Marcas em tempos de polarização: coragem, riscos e autenticidade
Vivemos uma era de polarização crescente. O debate público, no Brasil e em muitos outros países, tem se dividido em campos opostos, quase irreconciliáveis. No momento em que acontece um julgamento histórico no Brasil, a polarização recrudesce e assusta. Mas essa dinâmica não fica restrita à política. Ela invade o consumo, a cultura, a comunicação e, inevitavelmente, o posicionamento das marcas. De acordo com o estudo anual Edelman Trust Barometer, que completa 25 anos em 2025, as empresas (os negócios) continuam sendo a única instituição que ultrapassa o patamar de confiança de 60%. Em outras palavras: confiamos mais nas marcas do que em governos, ONGs ou mídia.

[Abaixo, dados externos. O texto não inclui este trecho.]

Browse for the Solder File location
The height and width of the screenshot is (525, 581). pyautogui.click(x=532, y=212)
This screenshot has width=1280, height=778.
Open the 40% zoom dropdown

Mas essa confiança vem acompanhada de uma expectativa clara – não basta oferecer bons produtos a preços competitivos. Espera-se que as empresas tenham uma atitude propositiva, ética e responsável em relação ao mundo.
Segundo os respondentes da pesquisa da Edelman, os CEOs estão “autorizados” a agir no vácuo de governantes, na busca por um mundo melhor. Mais do que isso: espera-se uma atitude proativa das empresas. E aí surge a encruzilhada. O que significa, na prática, ter uma “atitude responsável” em um ambiente polarizado?
Tomemos como exemplo temas ligados a Diversidade, Equidade e Inclusão (DE&I). Para setores progressistas da sociedade, trata-se de um compromisso inegociável com justiça social. Para setores conservadores, essas ações podem soar como privilégios injustificados, um ataque à meritocracia ou até uma forma de “ideologia” indesejada. O mesmo vale para questões climáticas, direitos reprodutivos ou políticas de gênero: qualquer posicionamento corre o risco de acender fogueiras em um dos lados, atraindo detratores.
Diante disso, qual deve ser a estratégia de uma marca? Ser neutra? A neutralidade pode parecer confortável e segura, mas em muitos casos é percebida como omissão. Consumidores engajados, especialmente os mais jovens, querem ver coragem e coerência. Marcas que silenciam em momentos cruciais correm o risco de perder relevância e conexão. Por outro lado, assumir posições claras implica em aceitar riscos: ser alvo de críticas, boicotes, “cancelamentos” ou campanhas de deslegitimação.
O movimento chamado de “anti-woke” cresce nos EUA e em vários países justamente como reação ao ativismo corporativo. A solução talvez não esteja em escolher entre ativismo ou silêncio, mas em construir autenticidade. Isso significa que uma marca não deve se posicionar apenas para seguir tendências ou agradar segmentos específicos. O posicionamento precisa nascer da identidade, do propósito e da cultura da organização.
Marcas que têm coerência entre discurso e prática conseguem atravessar tempestades de opinião com menos arranhões. Quando a postura está alicerçada em valores verdadeiros, o diálogo com públicos diferentes se torna mais possível. Empresas podem até perder clientes que discordam de sua visão de mundo, mas ganham legitimidade com aqueles que buscam marcas que “fazem a coisa certa”. E legitimidade é um ativo cada vez mais valioso em tempos de desconfiança generalizada.
No fim, o desafio não é evitar o fogo cruzado, mas aprender a navegar nele sem perder a bússola ética. As empresas não têm como escapar da expectativa de contribuir para um mundo melhor. A escolha está em como fazê-lo: com coragem, consistência e clareza sobre seus limites. Num ambiente polarizado, tentar agradar a todos pode ser o caminho mais curto para não agradar a ninguém.
O posicionamento de uma marca não deve ser guiado pelo medo de desagradar, mas pela convicção de que seus valores genuínos importam, mesmo quando geram desconforto.